The shape of the yield curve is of great interest to investors and analysts because it is a relatively reliable indicator of future interest rate change, as well as economic activity. There are three primary yield curve shapes, being normal, inverted and flat, sometimes referred to as humped. A normal yield curve has an upward sloping shape (like a rainbow), and this would indicate longer maturity bonds having a higher yield in comparison to shorter-term bonds, due to the risks that are associated with time. An inverted curve, on the other hand, indicates shorter-term yields being higher that longer-term yields and this may be interpreted as a sign of upcoming recession. A flat, or humped yield curve, reveals that shorter-term and longer-term yields are very close, and is seen as an indicator of an economic transition. Also, the slope of the yield curve is significant, as the greater the slope, the greater the difference between short-term and long-term rates. Fixed income analysts use yield curves to analyze bonds and related securities in order to better understand conditions in financial market and to assist in identifying trading opportunities. Yield curves are used by economists to gauge economic conditions.

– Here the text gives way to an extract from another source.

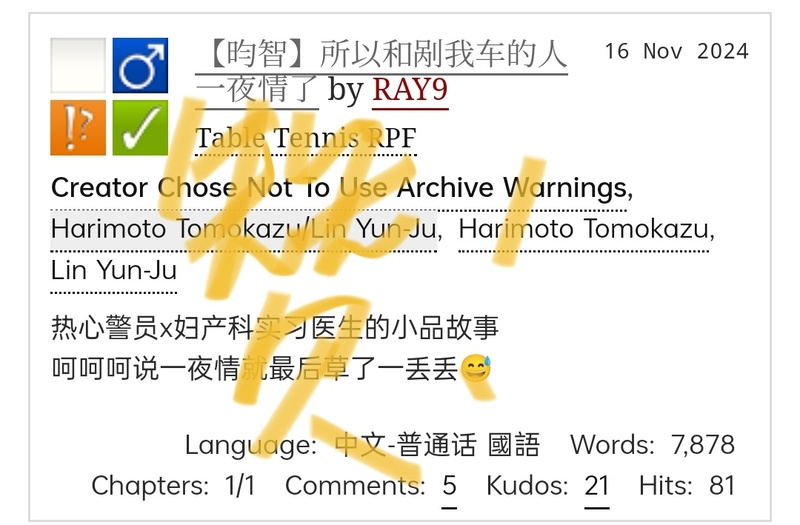Click the sweating smile emoji in summary
The width and height of the screenshot is (800, 525).
click(x=476, y=368)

Currently, in the U.S. economy, Treasury two-year notes, which have been the worst performing U.S. government securities over the past year, may very well beat longer-term debt. This is primarily due to the interest rate cuts implement by the Federal Reserve in an effort to pull the U.S. economy out of a downward spiral. The yield curve measuring two-year and 10-year notes is currently at 2.44 percentage points and is expected to widen to 3 percentage points. No doubt investors will be watching all investment indicators, including yield curves, as the U.S. enters the transition period of replacing the Bush administration with the Obama administration.